They're both sleeping, but I think it's because they're tired from their vet visit (I took them together because I was afraid to separate them). She's a little more lethargic than her sister... Is the skin twist the same as in dogs and cats? Where you grab the skin over the shoulders and then let it drop?

THANK YOU THANK YOU THANK YOU!!!

Oh, and btw I saw your thread of babies. I just about died of cuteness. It was a beautiful way to spend art history class. :lol:


----------



## lilspaz68 (Feb 24, 2007)

*Re: my new rat has myco and pneumonia ... help?*

OK she doesn't sound too bad then...she's sick and tired but she has her sister for comfort and warmth so should be okay. Heating pads I use as very last resorts because a rat may be too ill to get off of it sometimes. Extra fleece if they want to cuddle in should be fine.

Sis can have the yummies too 

Perfect on the meds. Vibramycin is a name for Doxycycline 

Don't worry about the chocolate unless she's in respiratory distress. Save it for then.

The skin pull and twist is exactly that. I have learned that you need to do it down the back as well as the shoulders as some rats have looser skin there that will fool you. I have a dehydrated boy right now who is very sick, and I am giving him sub-q fluids.

Sounds like you are doing everything just right  Your girls are lucky to have you 

Thanks on the Sugarbabies!!..they are popping around the cage behind me right now. I opened up the ALT they were living in since they were climbing and agile and able to "do" ramps now.


----------



## lilspaz68 (Feb 24, 2007)

*Re: my new rat has myco and pneumonia ... help?*

Oh yeah, my opinion on the food issue? Switch them over right away. I would prefer good food than a gradual switchover. I mean we take in rats all the time, we start to feed them what we normally do. I find most do not have an issue with the tum unless its the "what crap food went in, must come out" but that usually passes quickly.


----------



## mayatweak (Sep 4, 2008)

*Re: my new rat has myco and pneumonia ... help?*

Whew, thanks! I'll put some extra fleece in.  Thank you!

At some point when Peony's better, I'll have to take pics for a siggy and an avatar 

Thanks!


----------



## mayatweak (Sep 4, 2008)

*Re: my new rat has myco and pneumonia ... help?*

OK, tomorrow I'll step up the switch.  Tonight I think she'll eat oatmeal and probably go to sleep.


----------



## mayatweak (Sep 4, 2008)

*Re: she's not responding to the antibiotics ... *

OK I need a little more help ... Peony doesnt seem to be getting better. She's been on the antibiotics since Friday. Today's Monday. She doesn't look much better. Last night I thought she looked a little perkier, but tonight she doesn't look good, and I can still see her little sides moving deeply in and out as she breathes. It sounds like some of you have experienced this - can you tell me -

How long does it usually take to see results?

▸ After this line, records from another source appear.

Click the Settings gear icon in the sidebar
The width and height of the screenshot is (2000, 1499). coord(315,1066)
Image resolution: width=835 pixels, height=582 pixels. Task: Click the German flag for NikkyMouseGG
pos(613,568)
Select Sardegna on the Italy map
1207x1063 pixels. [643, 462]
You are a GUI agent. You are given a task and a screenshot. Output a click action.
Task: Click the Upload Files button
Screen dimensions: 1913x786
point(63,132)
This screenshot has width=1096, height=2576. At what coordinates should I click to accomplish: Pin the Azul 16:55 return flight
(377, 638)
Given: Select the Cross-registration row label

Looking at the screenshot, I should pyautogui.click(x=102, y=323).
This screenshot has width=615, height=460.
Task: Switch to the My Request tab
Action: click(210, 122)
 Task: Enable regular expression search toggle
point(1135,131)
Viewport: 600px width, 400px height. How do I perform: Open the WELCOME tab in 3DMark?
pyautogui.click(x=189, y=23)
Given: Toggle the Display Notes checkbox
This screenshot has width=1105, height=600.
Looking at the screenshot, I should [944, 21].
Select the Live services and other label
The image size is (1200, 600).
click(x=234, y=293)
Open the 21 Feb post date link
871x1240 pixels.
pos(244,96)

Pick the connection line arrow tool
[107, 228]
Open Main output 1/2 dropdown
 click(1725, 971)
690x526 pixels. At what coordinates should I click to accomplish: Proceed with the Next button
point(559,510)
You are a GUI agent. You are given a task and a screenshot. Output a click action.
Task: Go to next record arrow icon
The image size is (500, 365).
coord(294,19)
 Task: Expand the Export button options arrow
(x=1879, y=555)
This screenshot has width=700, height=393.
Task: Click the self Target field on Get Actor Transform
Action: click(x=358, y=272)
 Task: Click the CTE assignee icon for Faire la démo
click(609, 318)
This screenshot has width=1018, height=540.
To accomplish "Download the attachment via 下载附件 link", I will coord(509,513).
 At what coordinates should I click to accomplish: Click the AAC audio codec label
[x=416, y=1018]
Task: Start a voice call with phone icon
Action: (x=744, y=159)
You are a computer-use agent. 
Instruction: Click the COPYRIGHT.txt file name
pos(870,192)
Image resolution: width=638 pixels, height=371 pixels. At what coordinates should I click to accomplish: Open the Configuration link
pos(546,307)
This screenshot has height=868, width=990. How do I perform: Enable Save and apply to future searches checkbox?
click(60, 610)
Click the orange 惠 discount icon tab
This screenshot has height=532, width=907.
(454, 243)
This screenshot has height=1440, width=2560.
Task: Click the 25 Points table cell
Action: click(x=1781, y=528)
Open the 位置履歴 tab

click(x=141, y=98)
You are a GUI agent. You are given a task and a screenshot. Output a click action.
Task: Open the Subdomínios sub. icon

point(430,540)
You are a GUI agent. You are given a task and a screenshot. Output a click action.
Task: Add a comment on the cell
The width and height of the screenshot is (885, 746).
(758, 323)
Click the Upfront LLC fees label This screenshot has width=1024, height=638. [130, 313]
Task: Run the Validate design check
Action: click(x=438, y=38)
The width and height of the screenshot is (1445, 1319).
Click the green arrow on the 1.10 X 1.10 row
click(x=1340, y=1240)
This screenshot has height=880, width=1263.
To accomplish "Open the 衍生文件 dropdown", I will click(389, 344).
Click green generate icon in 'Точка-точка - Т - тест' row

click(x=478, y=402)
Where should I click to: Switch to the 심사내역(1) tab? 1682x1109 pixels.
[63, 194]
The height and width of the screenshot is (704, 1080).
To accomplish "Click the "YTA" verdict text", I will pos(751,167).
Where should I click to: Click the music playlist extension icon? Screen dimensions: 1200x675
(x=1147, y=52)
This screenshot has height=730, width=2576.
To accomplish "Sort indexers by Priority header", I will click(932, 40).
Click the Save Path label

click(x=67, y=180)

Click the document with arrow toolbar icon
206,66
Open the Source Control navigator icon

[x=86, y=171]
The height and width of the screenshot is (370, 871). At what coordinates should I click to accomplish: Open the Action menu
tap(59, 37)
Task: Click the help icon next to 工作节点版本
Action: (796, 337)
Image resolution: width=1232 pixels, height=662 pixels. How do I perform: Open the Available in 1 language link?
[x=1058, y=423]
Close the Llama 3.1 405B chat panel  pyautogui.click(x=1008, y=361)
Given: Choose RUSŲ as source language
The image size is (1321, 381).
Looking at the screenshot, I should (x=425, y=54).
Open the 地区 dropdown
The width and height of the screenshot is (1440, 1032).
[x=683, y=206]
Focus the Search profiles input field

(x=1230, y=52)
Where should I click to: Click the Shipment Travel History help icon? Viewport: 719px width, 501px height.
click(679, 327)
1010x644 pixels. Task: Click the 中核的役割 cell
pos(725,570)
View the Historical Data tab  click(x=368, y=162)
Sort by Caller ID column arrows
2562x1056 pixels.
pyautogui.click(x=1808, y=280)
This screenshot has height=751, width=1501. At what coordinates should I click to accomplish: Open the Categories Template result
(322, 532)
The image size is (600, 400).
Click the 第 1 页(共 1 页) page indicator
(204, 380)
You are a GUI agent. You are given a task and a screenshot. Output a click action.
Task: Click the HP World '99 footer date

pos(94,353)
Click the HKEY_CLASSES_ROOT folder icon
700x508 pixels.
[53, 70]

This is the dosage: 0.35cc Baytril and 0.27cc Vibramycin 2x/day. Does that sound right? Just want to be sure there wasn't a typo on the instructions or something.

Is there anything else I can do?

This totally bites. Getting these cute little creatures only to watch one die. 

If she doesn't get much better by tomorrow I'm calling the vet. I just am running out of money ... I wasn't expecting to get these guys and immediately have to drop $300 on them! :x


----------



## zoe9 (Oct 3, 2007)

*Re: she's not responding to the antibiotics ... *

I'm really sorry to hear she's not doing well - I hope she'll pull through. 

Generally speaking if the antibiotic is going to work you should see results in around 3-5 days. If after 7-10 days there is no obvious improvement you need to reassess the situation. However if the rat is getting worse don't wait.

Are those dosages you have provided per pound or kg? I refer to a drug chart from the Rat & Mouse Gazette and they recommend baytril at .20 cc per lb and doxycycline at .10cc per pound, both twice a day.

The combination of drugs she is on has been proven but unfortunately it does sound like she was in quite a bad way when she started the course and from what I know pneumonia can be very hard to treat.

If there is still no improvement tomorrow when you take her back to the vet you might want to discuss other options such as keeping her on the current drugs and adding nebulisation, or perhaps looking at a different antibiotic altogether such as zithromax, or zithromax combined with doxy. You can also ask about aminophylline which is a bronchodilator and will help her breathe easier. Likewise a corticosteroid such as prednisone can help relax her by reducing inflammation also allowing her to breathe easier.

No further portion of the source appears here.